WHAT THE TASK REQUIRES >> Write out every one of the records below word for word, keeping each line unchanged.

Collected data entries

— begin —

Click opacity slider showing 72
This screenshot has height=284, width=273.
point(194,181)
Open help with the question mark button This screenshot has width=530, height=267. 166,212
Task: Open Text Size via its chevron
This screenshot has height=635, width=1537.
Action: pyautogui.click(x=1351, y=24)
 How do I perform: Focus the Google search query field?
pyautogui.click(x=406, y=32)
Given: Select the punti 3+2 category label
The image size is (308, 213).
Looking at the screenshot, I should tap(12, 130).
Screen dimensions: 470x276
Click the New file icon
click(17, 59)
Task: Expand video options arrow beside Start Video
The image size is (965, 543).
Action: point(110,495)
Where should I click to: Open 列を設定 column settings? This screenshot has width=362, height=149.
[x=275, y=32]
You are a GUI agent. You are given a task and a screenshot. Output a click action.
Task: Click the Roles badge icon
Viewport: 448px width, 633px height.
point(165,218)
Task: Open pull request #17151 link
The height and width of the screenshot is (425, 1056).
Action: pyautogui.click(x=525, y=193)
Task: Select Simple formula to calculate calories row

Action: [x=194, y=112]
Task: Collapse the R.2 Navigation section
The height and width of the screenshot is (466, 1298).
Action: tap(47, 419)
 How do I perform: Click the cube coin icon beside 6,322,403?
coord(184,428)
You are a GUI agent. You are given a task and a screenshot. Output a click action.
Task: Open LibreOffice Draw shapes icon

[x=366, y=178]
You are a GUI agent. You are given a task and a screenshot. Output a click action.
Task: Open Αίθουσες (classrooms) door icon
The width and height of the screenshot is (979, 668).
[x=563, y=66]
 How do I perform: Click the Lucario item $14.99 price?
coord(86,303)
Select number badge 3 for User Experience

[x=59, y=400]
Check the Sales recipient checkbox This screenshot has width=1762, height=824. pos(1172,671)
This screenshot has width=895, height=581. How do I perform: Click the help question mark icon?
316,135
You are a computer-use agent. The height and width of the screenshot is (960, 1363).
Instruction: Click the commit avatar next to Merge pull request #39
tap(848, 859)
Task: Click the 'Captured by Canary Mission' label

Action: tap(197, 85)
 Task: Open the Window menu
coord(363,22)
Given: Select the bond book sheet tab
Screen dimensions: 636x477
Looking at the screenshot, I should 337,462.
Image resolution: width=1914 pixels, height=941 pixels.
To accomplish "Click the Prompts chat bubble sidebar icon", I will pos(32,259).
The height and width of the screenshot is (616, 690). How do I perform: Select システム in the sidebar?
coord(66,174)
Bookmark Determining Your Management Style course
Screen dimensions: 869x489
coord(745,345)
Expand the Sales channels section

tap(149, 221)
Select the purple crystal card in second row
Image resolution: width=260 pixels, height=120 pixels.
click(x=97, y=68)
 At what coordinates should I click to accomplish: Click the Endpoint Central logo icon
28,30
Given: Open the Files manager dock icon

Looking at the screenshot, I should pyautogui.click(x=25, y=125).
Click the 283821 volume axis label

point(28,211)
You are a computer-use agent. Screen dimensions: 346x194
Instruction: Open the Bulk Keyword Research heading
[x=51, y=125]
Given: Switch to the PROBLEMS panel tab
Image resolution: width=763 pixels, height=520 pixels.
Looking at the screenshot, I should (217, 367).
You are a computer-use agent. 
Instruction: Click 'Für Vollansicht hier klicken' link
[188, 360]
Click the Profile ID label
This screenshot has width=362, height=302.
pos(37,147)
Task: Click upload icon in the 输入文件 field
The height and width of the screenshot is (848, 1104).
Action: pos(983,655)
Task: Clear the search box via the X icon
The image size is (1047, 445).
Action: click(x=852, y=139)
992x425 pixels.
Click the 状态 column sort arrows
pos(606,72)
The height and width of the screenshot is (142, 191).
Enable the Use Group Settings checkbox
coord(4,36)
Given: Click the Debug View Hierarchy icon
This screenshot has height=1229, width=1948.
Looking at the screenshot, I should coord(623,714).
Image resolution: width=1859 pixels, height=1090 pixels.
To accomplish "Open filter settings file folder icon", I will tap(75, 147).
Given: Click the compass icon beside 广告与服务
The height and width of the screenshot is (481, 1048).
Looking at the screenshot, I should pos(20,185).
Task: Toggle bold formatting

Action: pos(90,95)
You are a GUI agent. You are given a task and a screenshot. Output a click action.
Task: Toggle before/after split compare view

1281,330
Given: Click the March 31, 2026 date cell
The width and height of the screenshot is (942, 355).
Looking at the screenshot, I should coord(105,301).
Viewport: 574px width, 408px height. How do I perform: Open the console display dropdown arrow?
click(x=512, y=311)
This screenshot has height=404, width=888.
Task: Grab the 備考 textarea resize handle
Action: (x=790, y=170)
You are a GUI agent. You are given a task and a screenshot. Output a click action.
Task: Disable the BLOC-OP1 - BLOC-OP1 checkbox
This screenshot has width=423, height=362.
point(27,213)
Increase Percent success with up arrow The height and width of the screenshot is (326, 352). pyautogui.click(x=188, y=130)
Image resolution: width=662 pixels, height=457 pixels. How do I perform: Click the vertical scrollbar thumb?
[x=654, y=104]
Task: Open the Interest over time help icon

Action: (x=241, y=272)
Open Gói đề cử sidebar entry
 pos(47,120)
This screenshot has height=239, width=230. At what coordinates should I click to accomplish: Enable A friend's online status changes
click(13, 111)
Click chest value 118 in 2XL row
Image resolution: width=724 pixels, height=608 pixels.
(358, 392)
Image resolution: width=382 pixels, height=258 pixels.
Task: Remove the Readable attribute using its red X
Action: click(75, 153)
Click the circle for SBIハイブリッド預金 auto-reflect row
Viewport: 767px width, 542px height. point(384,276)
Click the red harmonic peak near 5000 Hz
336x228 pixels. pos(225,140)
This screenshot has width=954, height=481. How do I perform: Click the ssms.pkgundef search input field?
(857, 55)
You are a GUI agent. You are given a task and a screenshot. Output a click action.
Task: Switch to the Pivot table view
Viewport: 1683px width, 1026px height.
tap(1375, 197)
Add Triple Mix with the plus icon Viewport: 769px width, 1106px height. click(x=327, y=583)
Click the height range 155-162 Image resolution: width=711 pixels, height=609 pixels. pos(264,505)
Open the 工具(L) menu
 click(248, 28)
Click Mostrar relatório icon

— end —

WRITTEN ANSWER >>
Click opacity slider showing 72
This screenshot has height=284, width=273.
point(194,181)
Open help with the question mark button This screenshot has width=530, height=267. 166,212
Task: Open Text Size via its chevron
This screenshot has height=635, width=1537.
Action: pyautogui.click(x=1351, y=24)
 How do I perform: Focus the Google search query field?
pyautogui.click(x=406, y=32)
Given: Select the punti 3+2 category label
The image size is (308, 213).
Looking at the screenshot, I should tap(12, 130).
Screen dimensions: 470x276
Click the New file icon
click(17, 59)
Task: Expand video options arrow beside Start Video
The image size is (965, 543).
Action: point(110,495)
Where should I click to: Open 列を設定 column settings? This screenshot has width=362, height=149.
[x=275, y=32]
You are a GUI agent. You are given a task and a screenshot. Output a click action.
Task: Click the Roles badge icon
Viewport: 448px width, 633px height.
point(165,218)
Task: Open pull request #17151 link
The height and width of the screenshot is (425, 1056).
Action: pyautogui.click(x=525, y=193)
Task: Select Simple formula to calculate calories row

Action: [x=194, y=112]
Task: Collapse the R.2 Navigation section
The height and width of the screenshot is (466, 1298).
Action: tap(47, 419)
 How do I perform: Click the cube coin icon beside 6,322,403?
coord(184,428)
You are a GUI agent. You are given a task and a screenshot. Output a click action.
Task: Open LibreOffice Draw shapes icon

[x=366, y=178]
You are a GUI agent. You are given a task and a screenshot. Output a click action.
Task: Open Αίθουσες (classrooms) door icon
The width and height of the screenshot is (979, 668).
[x=563, y=66]
 How do I perform: Click the Lucario item $14.99 price?
coord(86,303)
Select number badge 3 for User Experience

[x=59, y=400]
Check the Sales recipient checkbox This screenshot has width=1762, height=824. pos(1172,671)
This screenshot has width=895, height=581. How do I perform: Click the help question mark icon?
316,135
You are a computer-use agent. The height and width of the screenshot is (960, 1363).
Instruction: Click the commit avatar next to Merge pull request #39
tap(848, 859)
Task: Click the 'Captured by Canary Mission' label

Action: tap(197, 85)
 Task: Open the Window menu
coord(363,22)
Given: Select the bond book sheet tab
Screen dimensions: 636x477
Looking at the screenshot, I should 337,462.
Image resolution: width=1914 pixels, height=941 pixels.
To accomplish "Click the Prompts chat bubble sidebar icon", I will pos(32,259).
The height and width of the screenshot is (616, 690). How do I perform: Select システム in the sidebar?
coord(66,174)
Bookmark Determining Your Management Style course
Screen dimensions: 869x489
coord(745,345)
Expand the Sales channels section

tap(149, 221)
Select the purple crystal card in second row
Image resolution: width=260 pixels, height=120 pixels.
click(x=97, y=68)
 At what coordinates should I click to accomplish: Click the Endpoint Central logo icon
28,30
Given: Open the Files manager dock icon

Looking at the screenshot, I should pyautogui.click(x=25, y=125).
Click the 283821 volume axis label

point(28,211)
You are a computer-use agent. Screen dimensions: 346x194
Instruction: Open the Bulk Keyword Research heading
[x=51, y=125]
Given: Switch to the PROBLEMS panel tab
Image resolution: width=763 pixels, height=520 pixels.
Looking at the screenshot, I should (217, 367).
You are a computer-use agent. 
Instruction: Click 'Für Vollansicht hier klicken' link
[188, 360]
Click the Profile ID label
This screenshot has width=362, height=302.
pos(37,147)
Task: Click upload icon in the 输入文件 field
The height and width of the screenshot is (848, 1104).
Action: pos(983,655)
Task: Clear the search box via the X icon
The image size is (1047, 445).
Action: click(x=852, y=139)
992x425 pixels.
Click the 状态 column sort arrows
pos(606,72)
The height and width of the screenshot is (142, 191).
Enable the Use Group Settings checkbox
coord(4,36)
Given: Click the Debug View Hierarchy icon
This screenshot has height=1229, width=1948.
Looking at the screenshot, I should coord(623,714).
Image resolution: width=1859 pixels, height=1090 pixels.
To accomplish "Open filter settings file folder icon", I will tap(75, 147).
Given: Click the compass icon beside 广告与服务
The height and width of the screenshot is (481, 1048).
Looking at the screenshot, I should pos(20,185).
Task: Toggle bold formatting

Action: pos(90,95)
You are a GUI agent. You are given a task and a screenshot. Output a click action.
Task: Toggle before/after split compare view

1281,330
Given: Click the March 31, 2026 date cell
The width and height of the screenshot is (942, 355).
Looking at the screenshot, I should coord(105,301).
Viewport: 574px width, 408px height. How do I perform: Open the console display dropdown arrow?
click(x=512, y=311)
This screenshot has height=404, width=888.
Task: Grab the 備考 textarea resize handle
Action: (x=790, y=170)
You are a GUI agent. You are given a task and a screenshot. Output a click action.
Task: Disable the BLOC-OP1 - BLOC-OP1 checkbox
This screenshot has width=423, height=362.
point(27,213)
Increase Percent success with up arrow The height and width of the screenshot is (326, 352). pyautogui.click(x=188, y=130)
Image resolution: width=662 pixels, height=457 pixels. How do I perform: Click the vertical scrollbar thumb?
[x=654, y=104]
Task: Open the Interest over time help icon

Action: (x=241, y=272)
Open Gói đề cử sidebar entry
 pos(47,120)
This screenshot has height=239, width=230. At what coordinates should I click to accomplish: Enable A friend's online status changes
click(13, 111)
Click chest value 118 in 2XL row
Image resolution: width=724 pixels, height=608 pixels.
(358, 392)
Image resolution: width=382 pixels, height=258 pixels.
Task: Remove the Readable attribute using its red X
Action: click(75, 153)
Click the circle for SBIハイブリッド預金 auto-reflect row
Viewport: 767px width, 542px height. point(384,276)
Click the red harmonic peak near 5000 Hz
336x228 pixels. pos(225,140)
This screenshot has width=954, height=481. How do I perform: Click the ssms.pkgundef search input field?
(857, 55)
You are a GUI agent. You are given a task and a screenshot. Output a click action.
Task: Switch to the Pivot table view
Viewport: 1683px width, 1026px height.
tap(1375, 197)
Add Triple Mix with the plus icon Viewport: 769px width, 1106px height. click(x=327, y=583)
Click the height range 155-162 Image resolution: width=711 pixels, height=609 pixels. pos(264,505)
Open the 工具(L) menu
 click(248, 28)
Click Mostrar relatório icon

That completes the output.